* _Passage provided_
□ □ □ □ □

CMOS cross-coupled differential voltage controlled oscillator

Abstract

A CMOS cross-coupled differential voltage controlled oscillator is provided with a pair of oscillator outputs. The oscillator includes a current control unit, a first cross-coupled differential pair, an inductor unit, a capacitor unit, a second cross-coupled differential pair and a voltage controller. The current control unit is coupled between a relatively-high voltage and a relatively-low voltage. The first cross-coupled differential pair, the inductor unit, the capacitor unit and the second cross-coupled differential pair are coupled between the pair of oscillator outputs. According to the present invention, the inductor unit is provided with a midway node. The voltage controller is coupled and powered by the midway node.

Description

BACKGROUND OF THE INVENTION

1. Field of the Invention

The present invention relates to a voltage controlled oscillator. More particular, the present invention relates to a CMOS cross-coupled differential voltage controlled oscillator.

2. Description of Prior Art

FIG. 1 shows a circuit diagram of a conventional voltage controlled oscillator 1. Refer to FIG. 1, the conventional voltage controlled oscillator 1 comprises a current control unit 11, a PMOS cross-coupled differential pair 12, an inductor unit 13, a capacitor unit 14, a NMOS cross-coupled differential pair 15, and a voltage control unit 16. Because the required capacitance values under different operating frequency vary, the on/off status of varactor SWCAP1, SWCAP2, SWCAP3, SWCAP4 of the capacitor unit 14 is adjusted to generate the corresponding capacitance. The voltage control unit 16 is powered by VDD and GND. When a varactor is off, the potentials at two ends of the varactor are different. The different potentials increase the OFF capacitance C_OFF of the varactor, which shortens the tuning range between C_ON, the ON capacitance of the varactor and C_OFF. In addition, different flicker noises from VDD and oscillator outputs VCOP/VCON generate an AM-to-PM noise so as to increase phase noise and thus have critical impact on the frequency accuracy.

SUMMARY OF THE INVENTION

Therefore, an objective of the present invention is to provide a CMOS cross-coupled differential voltage controlled oscillator which can lower the OFF capacitance value of a varactor for improving the tuning range between the ON capacitance and OFF capacitance thereof.

The other objective of the present invention is to provide a CMOS cross-coupled differential voltage controlled oscillator which can generate the same flicker noise at two ends of a varactor such that phase noise can be eliminated.

Another objective of the present invention is to provide a CMOS cross-coupled differential voltage controlled oscillator which can filter 2^nd harmonic of a shared node in an inductor unit.

□ □ □ □ □

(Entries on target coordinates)
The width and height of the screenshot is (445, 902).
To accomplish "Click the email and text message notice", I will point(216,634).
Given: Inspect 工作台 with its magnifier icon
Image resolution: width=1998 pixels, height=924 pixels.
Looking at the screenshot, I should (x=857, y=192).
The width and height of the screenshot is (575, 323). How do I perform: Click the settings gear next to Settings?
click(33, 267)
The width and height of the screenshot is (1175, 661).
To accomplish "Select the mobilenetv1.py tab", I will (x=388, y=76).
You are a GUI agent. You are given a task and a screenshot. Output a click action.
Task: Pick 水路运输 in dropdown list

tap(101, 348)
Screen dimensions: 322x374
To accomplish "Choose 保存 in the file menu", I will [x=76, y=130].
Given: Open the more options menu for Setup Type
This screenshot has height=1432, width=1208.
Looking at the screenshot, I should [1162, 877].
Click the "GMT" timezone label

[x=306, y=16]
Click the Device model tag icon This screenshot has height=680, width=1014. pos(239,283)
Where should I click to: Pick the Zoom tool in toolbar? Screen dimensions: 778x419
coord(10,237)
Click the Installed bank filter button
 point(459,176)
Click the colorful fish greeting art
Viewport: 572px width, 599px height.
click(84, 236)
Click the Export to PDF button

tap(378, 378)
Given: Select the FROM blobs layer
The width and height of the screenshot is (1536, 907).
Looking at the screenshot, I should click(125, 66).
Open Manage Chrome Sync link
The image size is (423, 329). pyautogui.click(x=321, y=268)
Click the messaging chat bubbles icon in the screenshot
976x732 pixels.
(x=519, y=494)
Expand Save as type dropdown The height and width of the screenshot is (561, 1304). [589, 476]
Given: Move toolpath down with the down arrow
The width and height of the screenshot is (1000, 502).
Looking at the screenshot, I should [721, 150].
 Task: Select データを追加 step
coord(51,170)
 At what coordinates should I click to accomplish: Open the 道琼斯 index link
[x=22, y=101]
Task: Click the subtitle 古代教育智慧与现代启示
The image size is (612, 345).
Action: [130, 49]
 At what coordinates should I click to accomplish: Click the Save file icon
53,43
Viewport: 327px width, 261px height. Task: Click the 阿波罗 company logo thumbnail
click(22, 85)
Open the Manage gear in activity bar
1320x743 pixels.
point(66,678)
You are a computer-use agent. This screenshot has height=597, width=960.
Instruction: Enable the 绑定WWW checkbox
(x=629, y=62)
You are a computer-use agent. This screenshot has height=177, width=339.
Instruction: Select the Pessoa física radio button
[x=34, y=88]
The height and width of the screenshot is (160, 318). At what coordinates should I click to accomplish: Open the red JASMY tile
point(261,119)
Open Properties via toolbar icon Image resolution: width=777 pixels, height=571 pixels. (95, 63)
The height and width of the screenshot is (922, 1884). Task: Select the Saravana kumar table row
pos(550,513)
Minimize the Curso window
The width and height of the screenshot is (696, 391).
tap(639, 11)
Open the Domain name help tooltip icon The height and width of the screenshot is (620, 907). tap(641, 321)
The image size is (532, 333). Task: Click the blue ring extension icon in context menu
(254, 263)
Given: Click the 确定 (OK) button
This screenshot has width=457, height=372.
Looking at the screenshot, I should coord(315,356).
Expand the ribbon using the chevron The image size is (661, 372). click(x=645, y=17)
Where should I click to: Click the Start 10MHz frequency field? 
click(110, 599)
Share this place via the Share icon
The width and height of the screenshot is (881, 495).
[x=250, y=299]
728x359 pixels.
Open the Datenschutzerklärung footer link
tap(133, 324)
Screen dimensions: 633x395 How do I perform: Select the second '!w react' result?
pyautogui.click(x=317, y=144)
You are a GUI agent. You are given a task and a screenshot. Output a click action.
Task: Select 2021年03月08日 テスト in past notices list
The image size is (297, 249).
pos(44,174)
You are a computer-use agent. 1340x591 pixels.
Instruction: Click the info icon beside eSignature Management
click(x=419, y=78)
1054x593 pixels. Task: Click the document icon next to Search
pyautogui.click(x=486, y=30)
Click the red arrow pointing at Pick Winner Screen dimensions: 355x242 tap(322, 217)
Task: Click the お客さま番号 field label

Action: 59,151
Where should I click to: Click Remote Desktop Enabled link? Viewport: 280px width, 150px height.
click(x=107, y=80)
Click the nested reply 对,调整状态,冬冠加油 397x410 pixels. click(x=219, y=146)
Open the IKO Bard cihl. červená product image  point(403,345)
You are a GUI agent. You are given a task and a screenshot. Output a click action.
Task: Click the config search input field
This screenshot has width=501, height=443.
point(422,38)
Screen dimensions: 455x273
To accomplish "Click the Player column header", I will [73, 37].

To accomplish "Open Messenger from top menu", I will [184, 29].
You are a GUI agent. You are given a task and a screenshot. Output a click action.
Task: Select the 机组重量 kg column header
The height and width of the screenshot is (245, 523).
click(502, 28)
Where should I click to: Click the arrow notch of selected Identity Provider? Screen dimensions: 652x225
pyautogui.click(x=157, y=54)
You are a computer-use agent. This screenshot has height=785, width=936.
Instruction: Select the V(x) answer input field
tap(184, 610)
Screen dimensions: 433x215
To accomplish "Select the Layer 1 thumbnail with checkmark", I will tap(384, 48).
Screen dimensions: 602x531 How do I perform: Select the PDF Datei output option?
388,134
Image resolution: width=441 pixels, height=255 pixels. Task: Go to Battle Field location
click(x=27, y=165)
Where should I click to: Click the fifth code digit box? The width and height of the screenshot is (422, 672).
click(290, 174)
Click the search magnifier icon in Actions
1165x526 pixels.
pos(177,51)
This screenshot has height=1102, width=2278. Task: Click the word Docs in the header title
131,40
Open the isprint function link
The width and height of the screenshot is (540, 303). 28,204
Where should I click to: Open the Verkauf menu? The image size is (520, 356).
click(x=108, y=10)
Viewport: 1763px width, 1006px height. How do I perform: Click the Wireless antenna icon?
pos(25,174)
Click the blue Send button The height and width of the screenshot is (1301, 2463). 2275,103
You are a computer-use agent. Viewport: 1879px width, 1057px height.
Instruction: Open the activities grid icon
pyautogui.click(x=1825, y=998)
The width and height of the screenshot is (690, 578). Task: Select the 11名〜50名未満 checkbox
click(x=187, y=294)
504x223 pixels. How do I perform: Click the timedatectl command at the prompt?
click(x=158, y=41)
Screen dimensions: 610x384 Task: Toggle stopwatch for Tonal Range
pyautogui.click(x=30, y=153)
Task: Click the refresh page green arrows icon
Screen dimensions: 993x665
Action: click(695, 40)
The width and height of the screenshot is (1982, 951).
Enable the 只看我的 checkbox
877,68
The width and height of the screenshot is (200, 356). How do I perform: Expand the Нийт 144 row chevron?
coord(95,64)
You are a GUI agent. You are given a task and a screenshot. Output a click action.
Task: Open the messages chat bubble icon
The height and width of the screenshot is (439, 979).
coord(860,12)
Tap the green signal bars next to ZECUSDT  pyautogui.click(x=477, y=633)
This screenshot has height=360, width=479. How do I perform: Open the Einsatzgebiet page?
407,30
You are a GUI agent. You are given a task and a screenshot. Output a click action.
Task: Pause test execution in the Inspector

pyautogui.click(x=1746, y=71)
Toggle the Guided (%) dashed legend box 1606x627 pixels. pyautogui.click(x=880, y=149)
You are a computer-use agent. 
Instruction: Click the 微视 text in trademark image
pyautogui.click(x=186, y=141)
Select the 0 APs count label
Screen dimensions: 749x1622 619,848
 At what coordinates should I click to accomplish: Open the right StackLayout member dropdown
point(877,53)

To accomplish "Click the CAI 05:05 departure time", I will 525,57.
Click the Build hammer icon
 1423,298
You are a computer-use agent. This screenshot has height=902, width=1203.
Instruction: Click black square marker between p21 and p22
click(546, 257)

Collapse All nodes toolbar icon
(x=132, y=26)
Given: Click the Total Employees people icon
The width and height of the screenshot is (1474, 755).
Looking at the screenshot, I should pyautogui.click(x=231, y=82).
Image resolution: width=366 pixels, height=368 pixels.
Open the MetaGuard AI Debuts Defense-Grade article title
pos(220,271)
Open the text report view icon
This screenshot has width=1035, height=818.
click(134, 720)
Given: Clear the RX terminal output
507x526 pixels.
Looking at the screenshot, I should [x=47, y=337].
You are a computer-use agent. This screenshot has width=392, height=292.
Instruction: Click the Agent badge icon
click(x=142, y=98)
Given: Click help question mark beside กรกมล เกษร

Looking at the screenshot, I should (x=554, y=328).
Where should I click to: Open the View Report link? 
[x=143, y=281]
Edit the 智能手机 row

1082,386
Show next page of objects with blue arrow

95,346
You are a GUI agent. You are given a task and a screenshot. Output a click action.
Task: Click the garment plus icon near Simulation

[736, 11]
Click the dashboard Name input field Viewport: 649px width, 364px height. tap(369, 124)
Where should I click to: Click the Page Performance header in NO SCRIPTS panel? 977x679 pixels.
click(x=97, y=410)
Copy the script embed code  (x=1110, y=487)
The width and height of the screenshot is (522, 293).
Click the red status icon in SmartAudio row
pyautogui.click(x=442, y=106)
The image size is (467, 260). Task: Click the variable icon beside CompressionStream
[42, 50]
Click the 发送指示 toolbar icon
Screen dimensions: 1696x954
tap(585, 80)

□ □ □ □ □

* _Set task_
In the oscillator patent text, what is the voltage controller coupled to and powered by? None of these lines are needed here.

* _Solution to this task_
The midway node of the inductor unit.